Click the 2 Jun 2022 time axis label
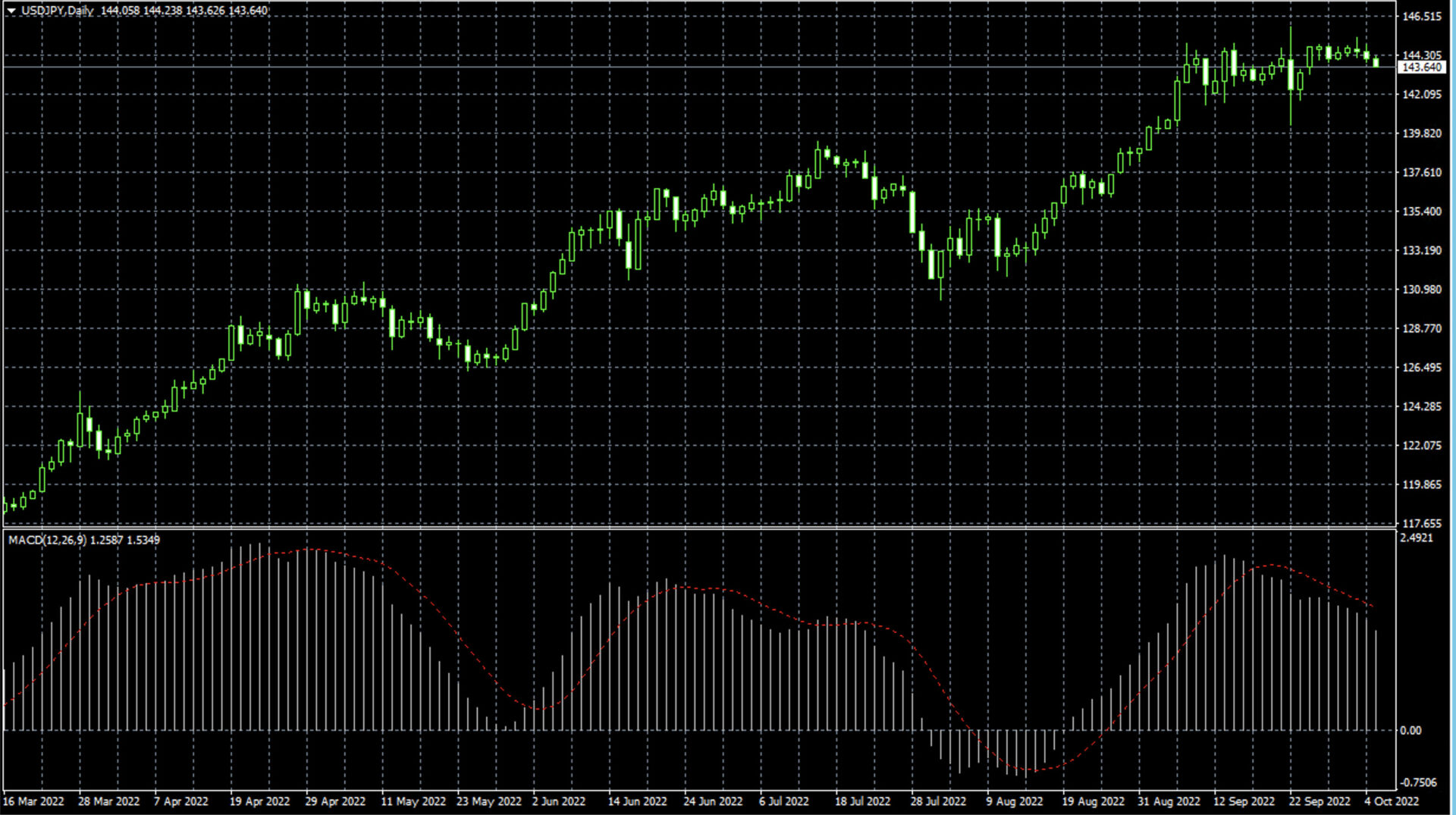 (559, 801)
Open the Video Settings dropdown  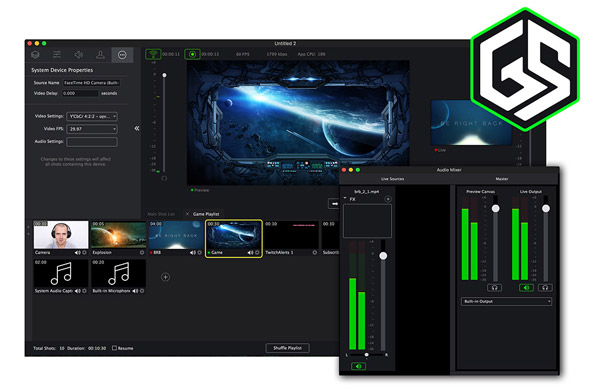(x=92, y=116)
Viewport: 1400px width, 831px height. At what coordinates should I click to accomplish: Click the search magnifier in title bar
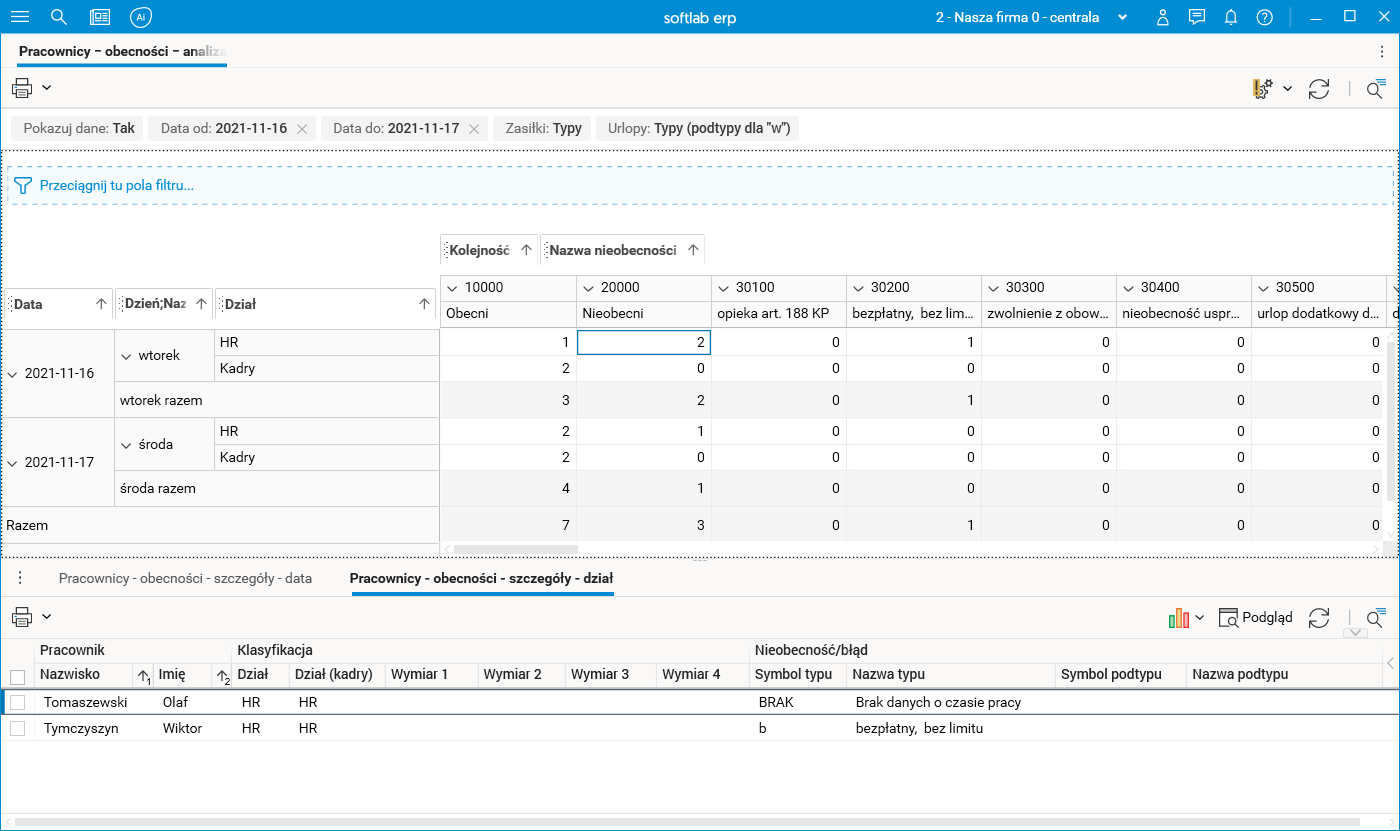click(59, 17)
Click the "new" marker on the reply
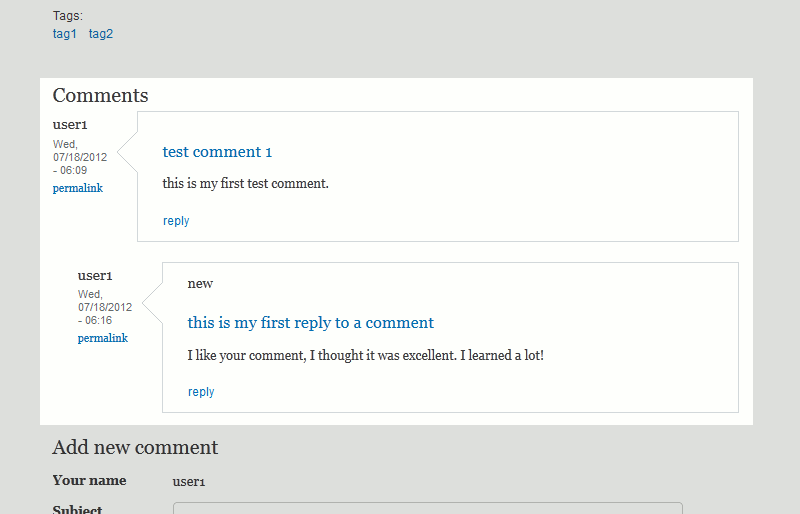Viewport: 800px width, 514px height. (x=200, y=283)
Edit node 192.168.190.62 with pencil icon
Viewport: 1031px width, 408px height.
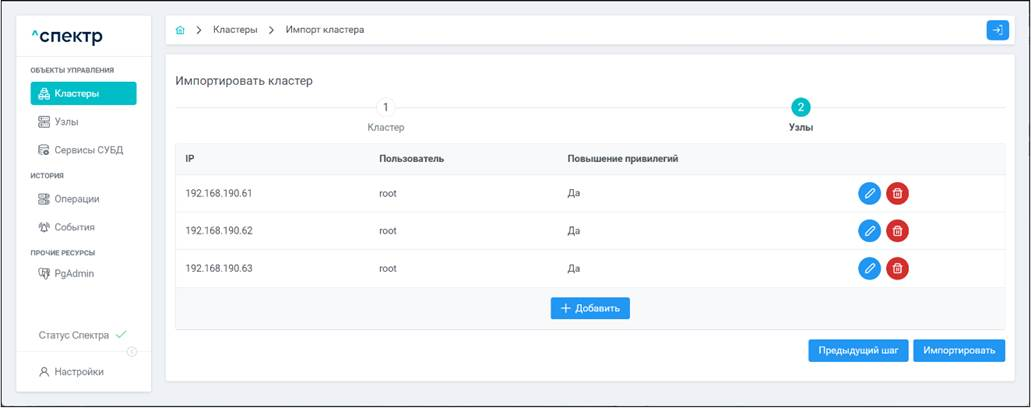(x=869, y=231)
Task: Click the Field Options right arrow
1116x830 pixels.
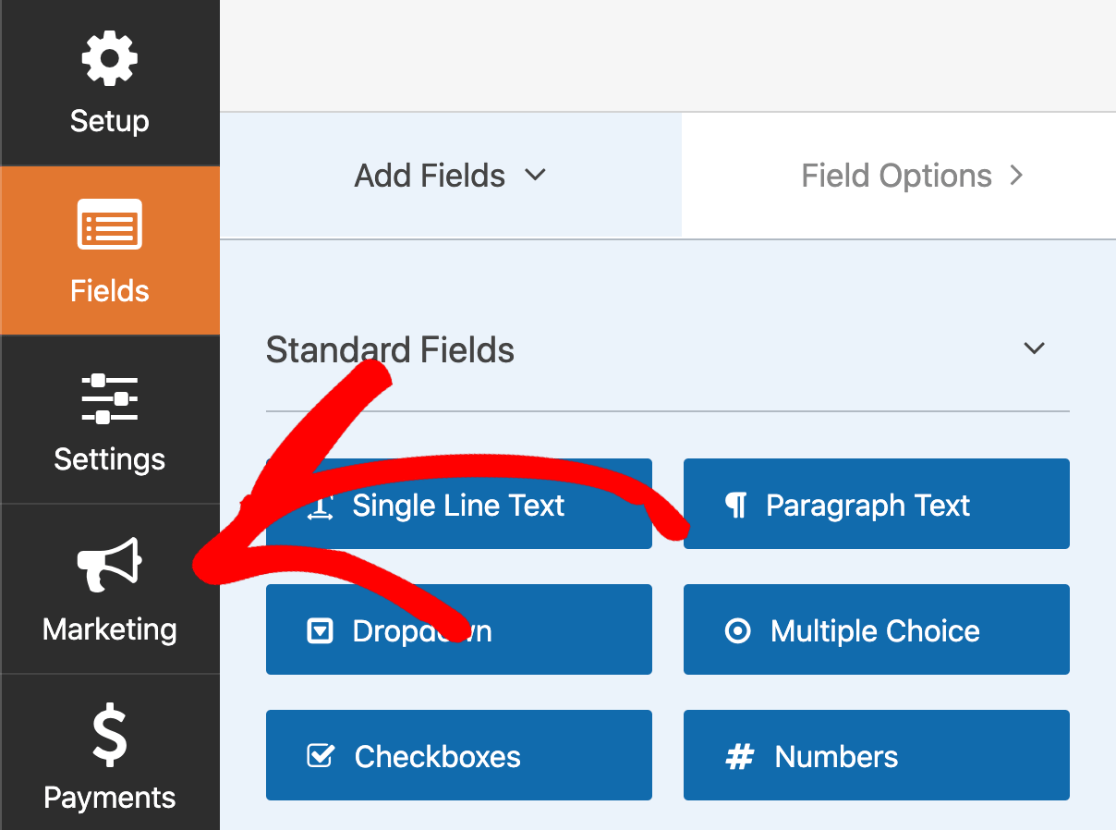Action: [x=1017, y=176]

## Task to carry out:
Retype the rows word for word, from the line with "Edit node 192.168.190.62 with pencil icon" through the end of the rows, leaving the pictures out of your answer.

## Solution to this problem:
Edit node 192.168.190.62 with pencil icon
Viewport: 1031px width, 408px height.
(x=869, y=231)
Task: Click the Field Options right arrow
1116x830 pixels.
Action: [x=1017, y=176]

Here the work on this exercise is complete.